The structures and intramolecular dynamics of [Ln(EGTA)(H2O)](-) (Ln = La3+, Ce3+, Pr3+, Nd3+, Sm3+, Eu3+, Gd3+, Tb3+, Dy3+, Ho3+, Er3+, Tm3+, Yb3+, Lu3+ and EGTA(4-) = 3,12-bis(carboxymethyl)-6,9-dioxa-3,12-diazatetradecanedioate(4-)) in aqueous solution have been investigated by variable temperature H-1 and C-13 NMR. The quantitative analysis of the proton hyperfine shifts and considerations about the stereochemical nonrigidity indicate the occurrence of a structural change along the lanthanide series with the crossover between Sm and Eu. Changes of coordination number from 10 to 9 to 8 are proposed to occur across the series. The experimental data from O-17 NMR, EPR and NMRD studies for the Gd3+ complex are treated using a self-consistent theoretical model in a simultaneous multiple parameter least-squares fitting procedure (Powell, D. H.; Ni Dhubhghaill, O. M.; Pubanz, D.; Helm, L.; Lebedev, Y. S.; Schlaepfer, W.; Merbach, A. E. J. Am.

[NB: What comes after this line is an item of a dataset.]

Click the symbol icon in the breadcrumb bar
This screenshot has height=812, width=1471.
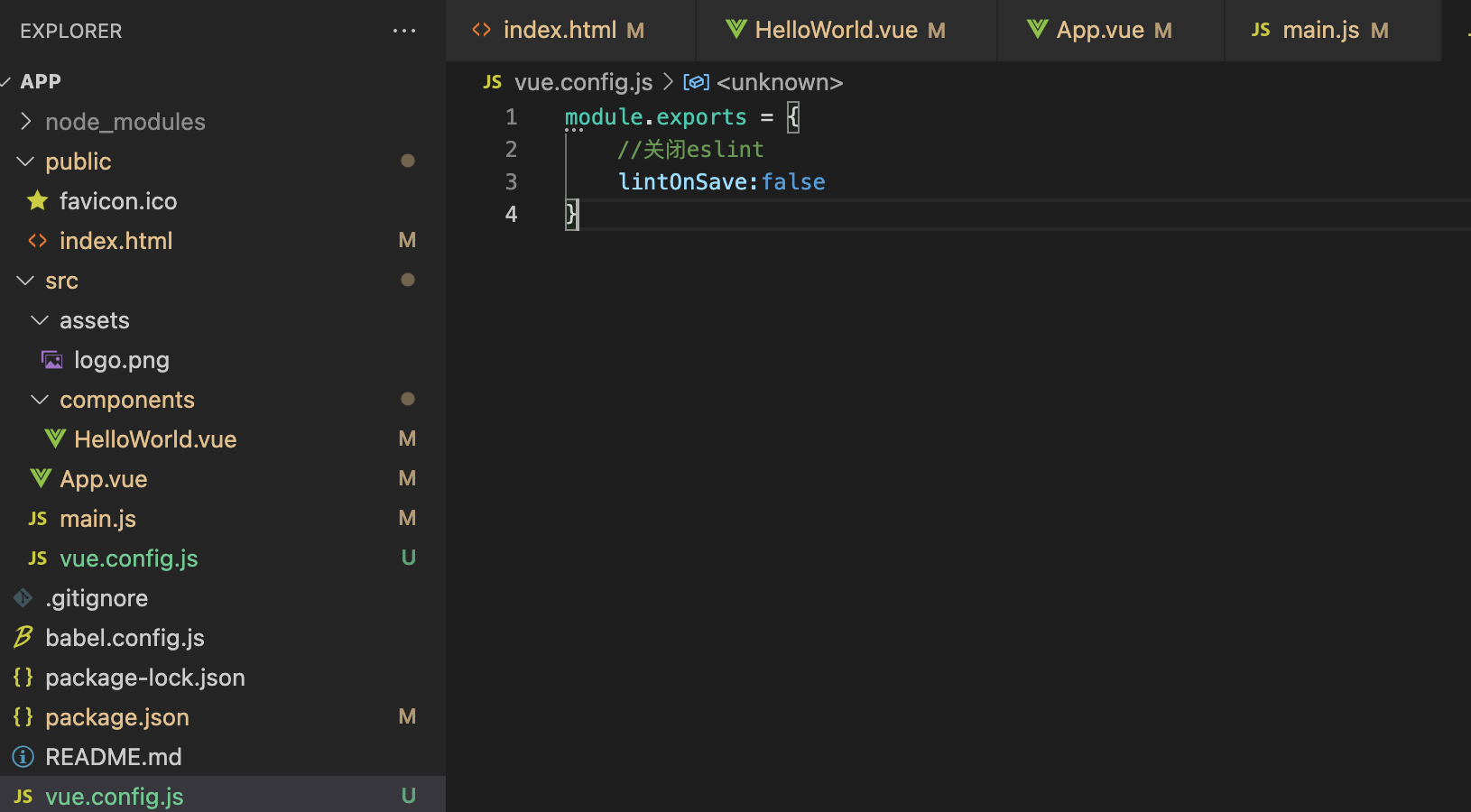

Chem. Sec. 1996, 118, 9333). An intermolecular dipole-dipole electronic relaxation mechanism that has very recently been described for Gd3+ complexes (Powell et al., op. cit.) is included in the data treatment. The high water exchange rate of [Gd(EGTA)(H2O)](-) of k(ex)(298) = (3.1 +/- 0.2) x 10(7) s(-1) is explained in terms of a limiting dissociative exchange mechanism (Delta V double dagger = +10.5 +/- 1.0 cm(3)mol(-1)), favored by the steric constraints on the water binding site that are revealed by the study on the solution structure.